There was nothing pretty about the Bulls win over the Sixers in Game 5 of the Eastern Conference playoffs. It didn't need it to be. In fact, ugly never looked better as the Bulls escaped elimination. It was the type of gritty, hard-nosed game the Bulls built most of their season on. The kind of game they usually win, but failed to pull out in Philadelphia, twice.

"It wasn't pretty," acknowledged Kyle Korver afterwards. "But, this is the way we need to play to win this series. Grind it out."

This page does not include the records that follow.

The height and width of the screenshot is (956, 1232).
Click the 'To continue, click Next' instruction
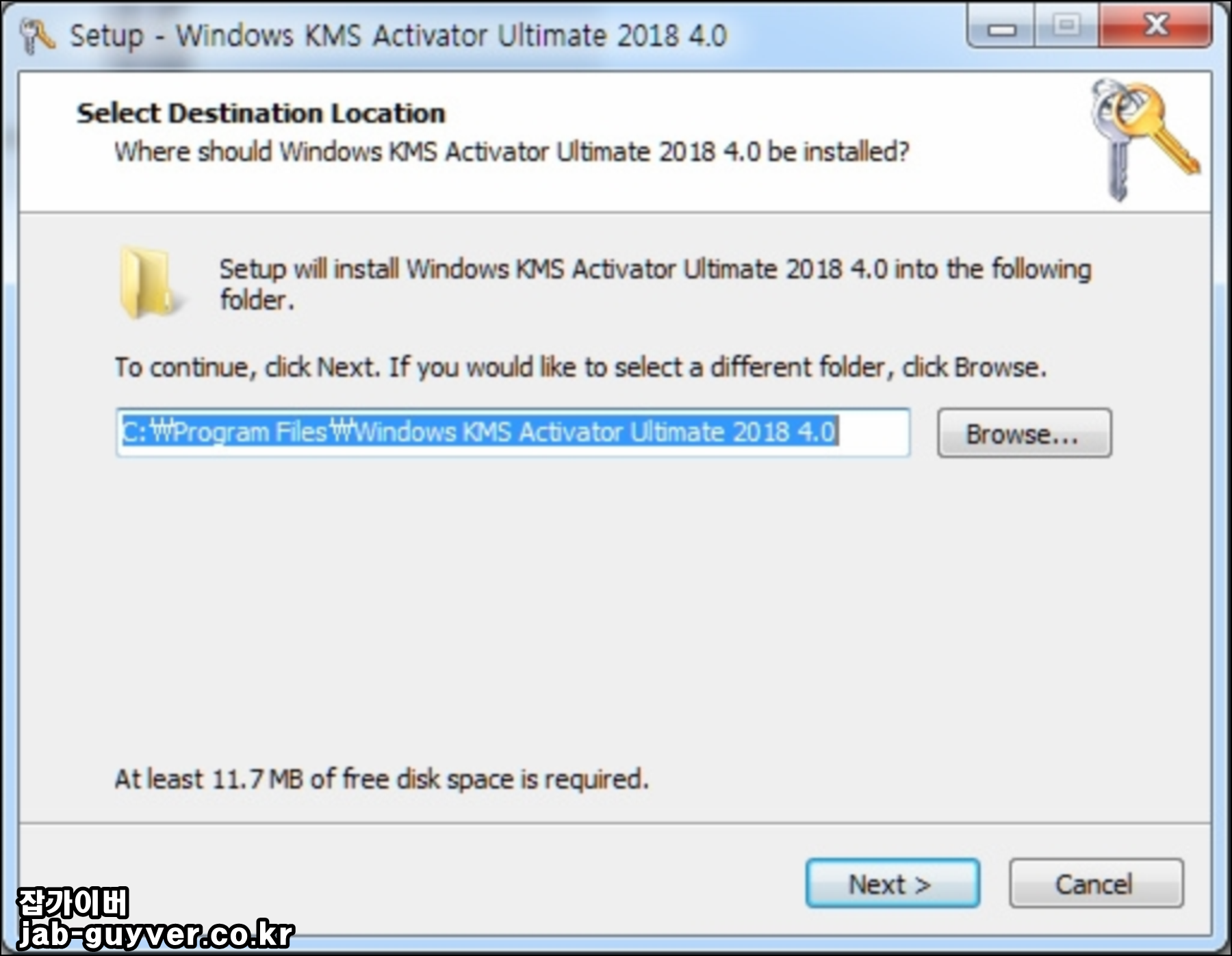[x=580, y=368]
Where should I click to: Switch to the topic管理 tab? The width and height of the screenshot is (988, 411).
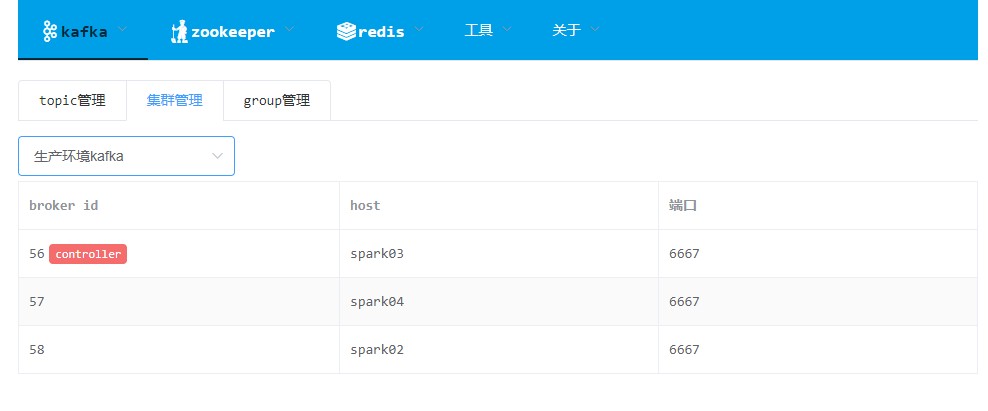click(72, 100)
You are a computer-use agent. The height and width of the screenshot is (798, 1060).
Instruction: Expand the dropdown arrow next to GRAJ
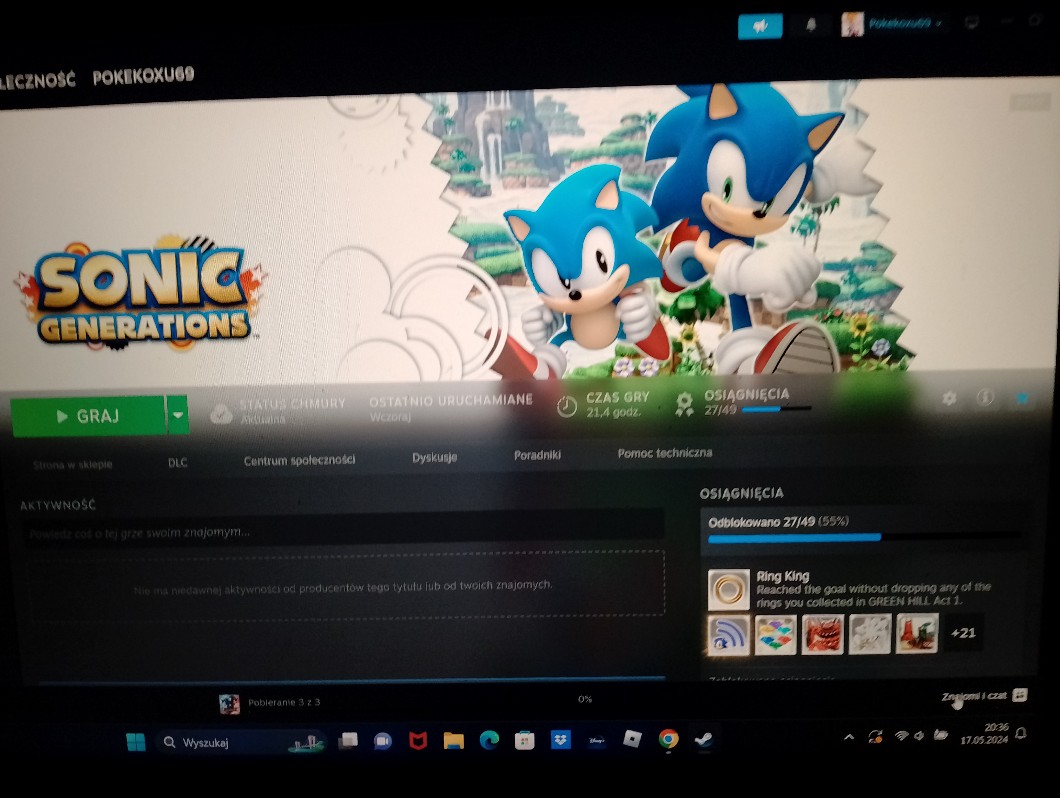click(x=177, y=416)
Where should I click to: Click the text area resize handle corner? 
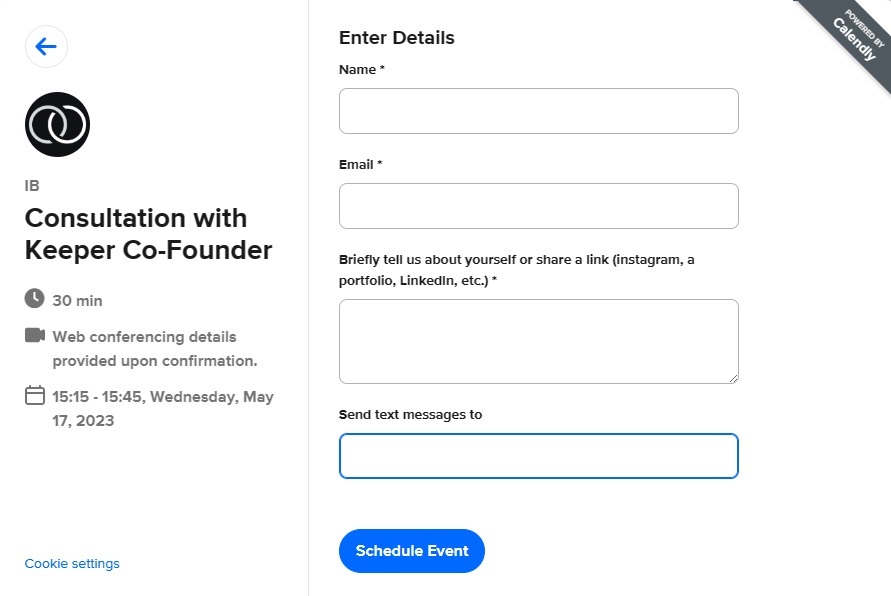click(x=734, y=378)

The Bulls won for the first time since losing Derrick Rose to a torn ACL in Game 1. It was the most emotional and energized I've seen the team in three games. The primal screams coming from Bulls players after scoring a key basket or making a big defensive stop seemed genuine. Not just for show. They came together for the first time in a while as a collective unit instead of the separate struggling parts that faded down the stretch in Games 2 and 3.

A skirmish at the Bulls bench in the first half proved the Bulls were willing to put up a fight, literally. Luol Deng said the scuffle, 'fired us up.'

Whatever it takes. The Bulls were willing to get bloody in this one. Philadelphia is not a big physical team. Neither are the Bulls for that matter, but Chicago decided this one had to get ugly and they were willing to muck it up and it took the Sixers out of their game.

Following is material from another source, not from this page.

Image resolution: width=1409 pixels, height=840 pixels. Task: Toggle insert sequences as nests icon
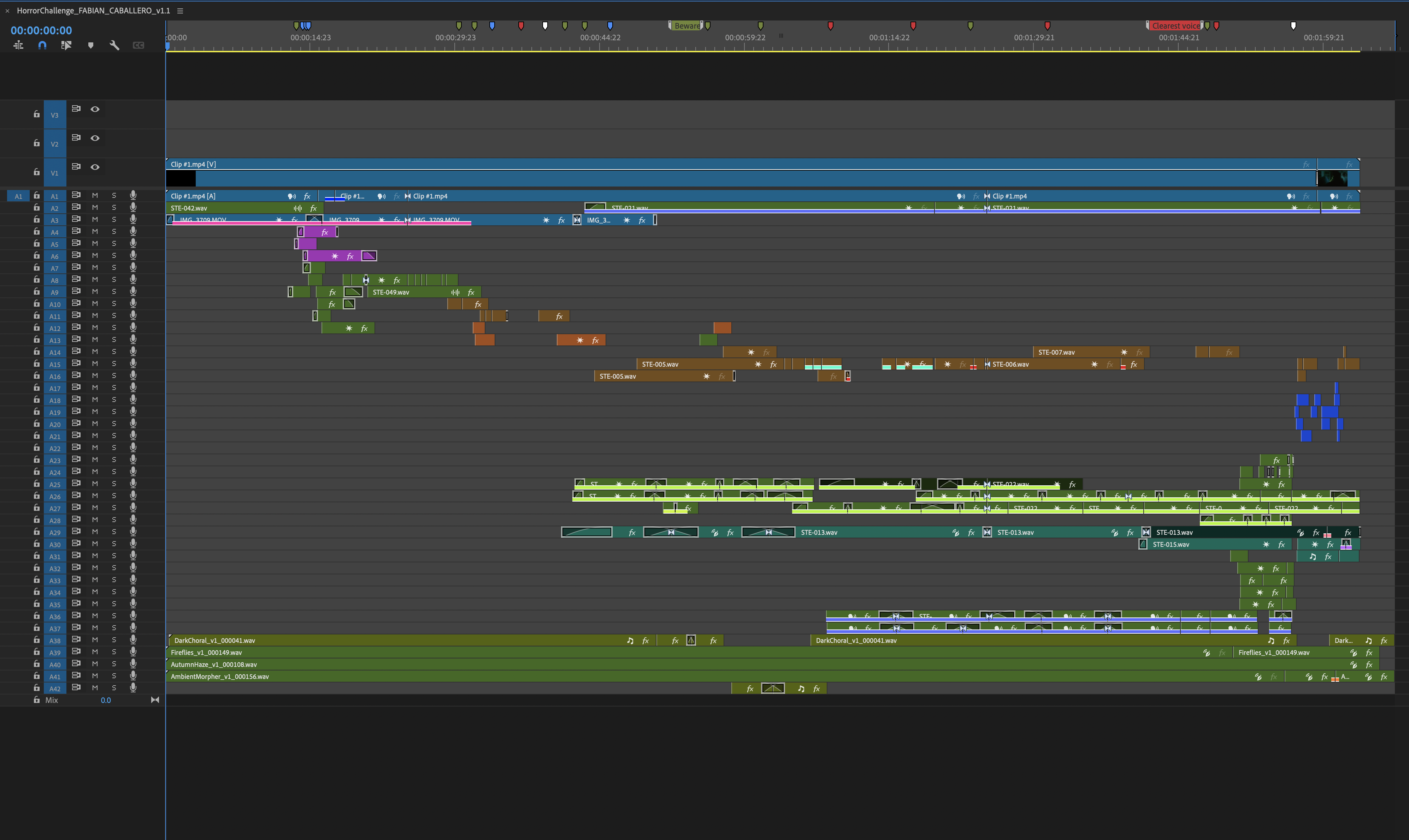18,45
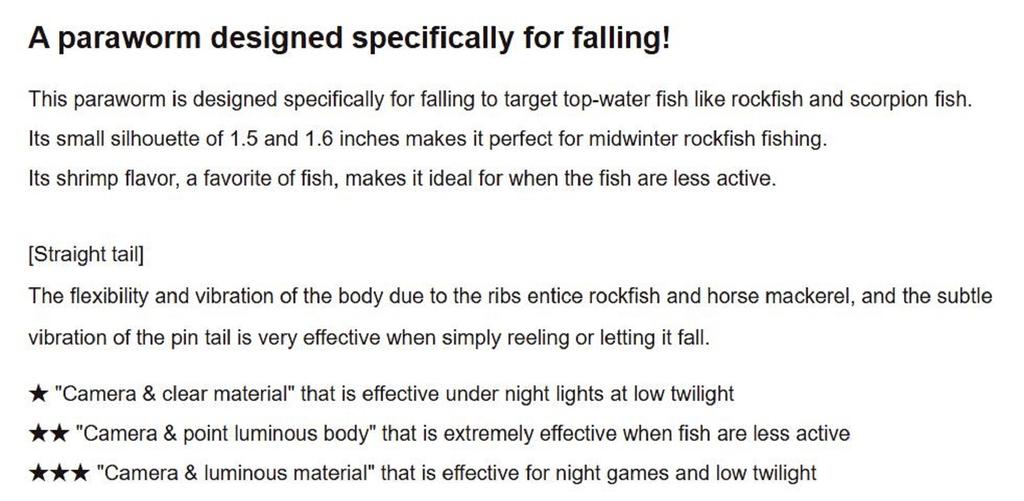Click the line mentioning 1.5 and 1.6 inches
The image size is (1024, 501).
pyautogui.click(x=428, y=140)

"We cannot play out of character and go play smash-mouth basketball," noted Doug Collins. "You can't let one game get you going in the wrong direction. Teams are struggling to get inot the 80's. This is playoff basketball."

Yes, it's playoff basketball Chicago-style now. For three of the last four games, the Bulls have held Philadelphia under 40 percent shooting. It may make for some low-scoring games and NBA snobs may think they're watching brutal basketball, but like Korver said, this is the way the Bulls need to play to win this series.

The Bulls have never been a very stylish team. Even Derrick Rose who's been known to make some spectacularly pretty moves, has to work for most of what he gets. Without him, the Bulls have no chance of winning any beauty contests. But, that's not what they're here for. They're here to win a basketball game any way they can.

It's about survival. And the Bulls survived to play another game.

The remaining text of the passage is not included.